Extrait du texte:
----------

25Les treize années en question ont vu changer la scène institutionnelle de manière telle que l’on peut légitimement penser que ces changements entrent en ligne de compte dans l’évolution des sentiments d’appartenance. Au pire, c’est en négatif : à certains moments, il peut devenir plus gênant de se présenter comme belge ou comme wallon, comme nous allons le voir. Nous allons nous risquer, dans les pages qui suivent, à proposer une lecture interprétative des événements politiques et médiatiques majeurs en relation avec les fluctuations des sentiments identitaires relevés sur ces périodes. Nous ne pouvons évidemment prétendre tenir là l’explication univoque de ces évolutions, mais nous pensons néanmoins pouvoir ainsi montrer, quand bien même certains éléments invoqués prêteraient à discussion, que les sentiments d’appartenance sont influencés par leur contexte.
Retour sur la fin des années 80
26Les premières enquêtes ont été réalisées à partir de la fin 1988 à cadence semestrielle, jusqu’en 1991. Cette répétition rapprochée des mesures a montré une relative stabilité des identifications dans le court terme : les enquêtes ont confirmé les niveaux absolus et surtout relatifs des sentiments d’appartenance d’une vague à l’autre. Le court terme était pourtant à ce moment très chargé : la phase majeure de réforme de l’État, avec transferts d’importantes compétences et moyens de ce que l’on appelait alors le «national» au profit des Régions et Communautés a été mise en œuvre en 1989. C’est d’ailleurs ce contexte qui a inspiré le démarrage de nos recherches, ne sachant pas à ce moment si elles s’avèreraient stables ou fluctuantes au gré de la conjoncture.
27À ce moment, on peut penser que les Régions – la Wallonie en ce qui nous concerne – étaient porteuses d’un espoir d’une plus grande proximité de la politique, échappant aux marchandages communautaires usants des années écoulées : dossier sidérurgique, infrastructures, systèmes des «compensations»... L’État belge cède alors des prérogatives vers le bas, mais l’intégration européenne est aussi à l’horizon. C’est à la fin de la même période que s’ouvre le débat sur les critères qui rendront célèbre Maastricht, mais c’est aussi le moment des premières accélérations de l’histoire européenne avec la question de la réunification allemande, qui change les équilibres globaux au sein de ce qui alors s’appelle encore la CEE. L’Europe est alors potentiellement un ensemble de taille significative à l’échelle mondiale (vu de Belgique…), mais toujours en construction, quittant à peine le berceau.

----------

[Données de localisation des mots et des éléments]
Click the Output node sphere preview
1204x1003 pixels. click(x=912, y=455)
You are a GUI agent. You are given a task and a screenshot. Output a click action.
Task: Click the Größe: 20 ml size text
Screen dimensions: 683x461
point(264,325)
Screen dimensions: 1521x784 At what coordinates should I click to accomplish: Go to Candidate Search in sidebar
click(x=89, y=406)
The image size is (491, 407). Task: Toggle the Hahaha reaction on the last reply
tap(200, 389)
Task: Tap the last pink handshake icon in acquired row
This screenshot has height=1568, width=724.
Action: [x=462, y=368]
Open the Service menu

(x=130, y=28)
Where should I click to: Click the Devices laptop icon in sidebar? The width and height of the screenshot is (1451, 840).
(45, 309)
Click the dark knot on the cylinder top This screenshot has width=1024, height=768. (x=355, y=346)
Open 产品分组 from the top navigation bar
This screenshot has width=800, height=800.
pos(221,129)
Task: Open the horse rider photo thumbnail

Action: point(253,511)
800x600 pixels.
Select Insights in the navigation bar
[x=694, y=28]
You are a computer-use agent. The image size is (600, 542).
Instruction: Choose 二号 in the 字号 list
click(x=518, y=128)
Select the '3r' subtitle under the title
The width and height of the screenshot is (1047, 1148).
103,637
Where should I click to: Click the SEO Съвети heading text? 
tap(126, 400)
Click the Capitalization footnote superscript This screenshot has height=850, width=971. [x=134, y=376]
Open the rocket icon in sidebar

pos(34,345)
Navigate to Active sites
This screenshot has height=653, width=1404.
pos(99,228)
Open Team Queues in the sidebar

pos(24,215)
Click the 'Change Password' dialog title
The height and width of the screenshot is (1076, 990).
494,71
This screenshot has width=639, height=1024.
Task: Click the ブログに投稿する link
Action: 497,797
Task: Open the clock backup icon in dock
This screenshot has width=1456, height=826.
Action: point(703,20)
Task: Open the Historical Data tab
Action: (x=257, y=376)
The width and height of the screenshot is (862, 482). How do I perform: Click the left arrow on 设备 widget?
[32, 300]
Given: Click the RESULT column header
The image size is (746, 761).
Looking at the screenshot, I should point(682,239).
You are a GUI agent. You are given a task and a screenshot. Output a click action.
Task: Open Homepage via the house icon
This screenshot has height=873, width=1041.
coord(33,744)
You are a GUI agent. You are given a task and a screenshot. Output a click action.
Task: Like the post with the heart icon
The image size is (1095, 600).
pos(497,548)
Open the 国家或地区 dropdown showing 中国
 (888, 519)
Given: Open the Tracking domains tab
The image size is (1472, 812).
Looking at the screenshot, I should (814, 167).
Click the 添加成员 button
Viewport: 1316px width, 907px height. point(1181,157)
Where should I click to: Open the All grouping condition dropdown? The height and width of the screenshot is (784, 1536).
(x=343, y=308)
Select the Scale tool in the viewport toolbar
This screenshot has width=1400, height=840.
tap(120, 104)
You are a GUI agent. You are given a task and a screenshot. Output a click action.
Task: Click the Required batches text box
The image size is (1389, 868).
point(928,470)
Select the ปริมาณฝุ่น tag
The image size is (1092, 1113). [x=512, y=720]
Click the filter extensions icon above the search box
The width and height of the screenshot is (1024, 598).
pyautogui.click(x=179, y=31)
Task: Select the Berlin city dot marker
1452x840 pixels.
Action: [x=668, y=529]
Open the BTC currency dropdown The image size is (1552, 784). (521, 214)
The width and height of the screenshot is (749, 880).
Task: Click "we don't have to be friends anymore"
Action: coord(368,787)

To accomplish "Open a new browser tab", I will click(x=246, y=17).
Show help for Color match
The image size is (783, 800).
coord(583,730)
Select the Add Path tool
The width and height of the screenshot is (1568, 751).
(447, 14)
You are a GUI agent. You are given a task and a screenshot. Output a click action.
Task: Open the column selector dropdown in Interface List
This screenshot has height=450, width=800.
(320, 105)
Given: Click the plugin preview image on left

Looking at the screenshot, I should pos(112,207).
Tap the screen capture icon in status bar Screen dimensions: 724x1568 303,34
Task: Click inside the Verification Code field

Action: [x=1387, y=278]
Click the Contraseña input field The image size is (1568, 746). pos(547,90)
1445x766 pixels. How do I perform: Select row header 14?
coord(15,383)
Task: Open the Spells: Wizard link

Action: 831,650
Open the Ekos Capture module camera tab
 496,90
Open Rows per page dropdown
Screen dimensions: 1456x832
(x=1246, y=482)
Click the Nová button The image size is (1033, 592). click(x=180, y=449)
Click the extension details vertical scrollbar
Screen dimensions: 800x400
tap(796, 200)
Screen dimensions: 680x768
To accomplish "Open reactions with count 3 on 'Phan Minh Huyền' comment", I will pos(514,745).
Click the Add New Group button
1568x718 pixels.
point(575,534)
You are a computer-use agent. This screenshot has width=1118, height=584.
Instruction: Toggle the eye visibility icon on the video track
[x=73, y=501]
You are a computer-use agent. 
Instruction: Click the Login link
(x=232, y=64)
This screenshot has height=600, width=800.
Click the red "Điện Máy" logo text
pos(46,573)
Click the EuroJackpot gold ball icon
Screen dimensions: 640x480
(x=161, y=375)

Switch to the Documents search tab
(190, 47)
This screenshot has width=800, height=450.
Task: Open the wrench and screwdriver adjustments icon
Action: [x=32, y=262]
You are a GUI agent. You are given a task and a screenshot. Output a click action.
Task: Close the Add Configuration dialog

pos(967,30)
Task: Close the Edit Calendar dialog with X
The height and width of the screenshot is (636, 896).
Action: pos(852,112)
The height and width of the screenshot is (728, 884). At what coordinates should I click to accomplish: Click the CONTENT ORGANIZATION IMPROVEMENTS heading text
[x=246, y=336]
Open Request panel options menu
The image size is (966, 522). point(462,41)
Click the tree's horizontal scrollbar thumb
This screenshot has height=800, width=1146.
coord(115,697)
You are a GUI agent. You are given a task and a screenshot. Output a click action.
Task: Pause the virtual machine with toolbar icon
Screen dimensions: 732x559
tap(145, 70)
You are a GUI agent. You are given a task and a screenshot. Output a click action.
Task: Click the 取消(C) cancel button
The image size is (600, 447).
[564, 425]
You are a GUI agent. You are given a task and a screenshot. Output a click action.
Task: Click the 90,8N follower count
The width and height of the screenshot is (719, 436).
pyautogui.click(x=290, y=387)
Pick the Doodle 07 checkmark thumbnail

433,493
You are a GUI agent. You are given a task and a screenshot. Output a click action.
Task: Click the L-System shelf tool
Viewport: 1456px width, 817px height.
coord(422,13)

----------

Exercices proposés:
• A. Selon l'extrait sur les sentiments d'appartenance, en quelle année la phase majeure de réforme de l'État a-t-elle été mise en œuvre ?
• B. Recopiez fidèlement le passage de l'extrait sur les sentiments d'appartenance qui va de «Retour sur la» à «de la conjoncture.».
• C. Poursuivez l'extrait sur les sentiments d'appartenance au-delà de sa dernière phrase.

Corrigé:
• A. En 1989.

• B.
Retour sur la fin des années 80
26Les premières enquêtes ont été réalisées à partir de la fin 1988 à cadence semestrielle, jusqu’en 1991. Cette répétition rapprochée des mesures a montré une relative stabilité des identifications dans le court terme : les enquêtes ont confirmé les niveaux absolus et surtout relatifs des sentiments d’appartenance d’une vague à l’autre. Le court terme était pourtant à ce moment très chargé : la phase majeure de réforme de l’État, avec transferts d’importantes compétences et moyens de ce que l’on appelait alors le «national» au profit des Régions et Communautés a été mise en œuvre en 1989. C’est d’ailleurs ce contexte qui a inspiré le démarrage de nos recherches, ne sachant pas à ce moment si elles s’avèreraient stables ou fluctuantes au gré de la conjoncture.

• C.
État des lieux en 1991
28Ces premières enquêtes montrent donc à l’époque que les Wallons se sentent un peu plus souvent belges que wallons, mais que le sentiment européen est loin derrière, comme on peut le lire dans le tableau ci-dessus. On peut imaginer que l’occasion de se sentir belge se présente, par exemple, lors des compétitions sportives internationales, comme l’illustre l’exemple des Congolais fêtant la victoire des Diables rouges13, et qu’en tous cas la Belgique reste un espace d’identification tout à fait pertinent. Les résultats sont plus serrés pour la mesure de l’intensité (44 % «fort» belge, 42 % «fort» wallon), mais européen reste très en retrait avec seulement 24 % de réponses «fort», bien que l’Europe fût à l’époque, comme nous l’avons rappelé, porteuse de grands projets, sinon garante d’un avenir radieux et pacifique. En effet, en matière de valorisation, on remarque que l’identité européenne suscite autant, sinon plus de fierté que les deux autres : les trois entités présentent des résultats très similaires, avec notamment une quasi-inexistence de personnes qui considéreraient «européen» comme dévalorisant, alors que pour l’intensité, 28 % qualifiaient leur sentiment européen de «faible».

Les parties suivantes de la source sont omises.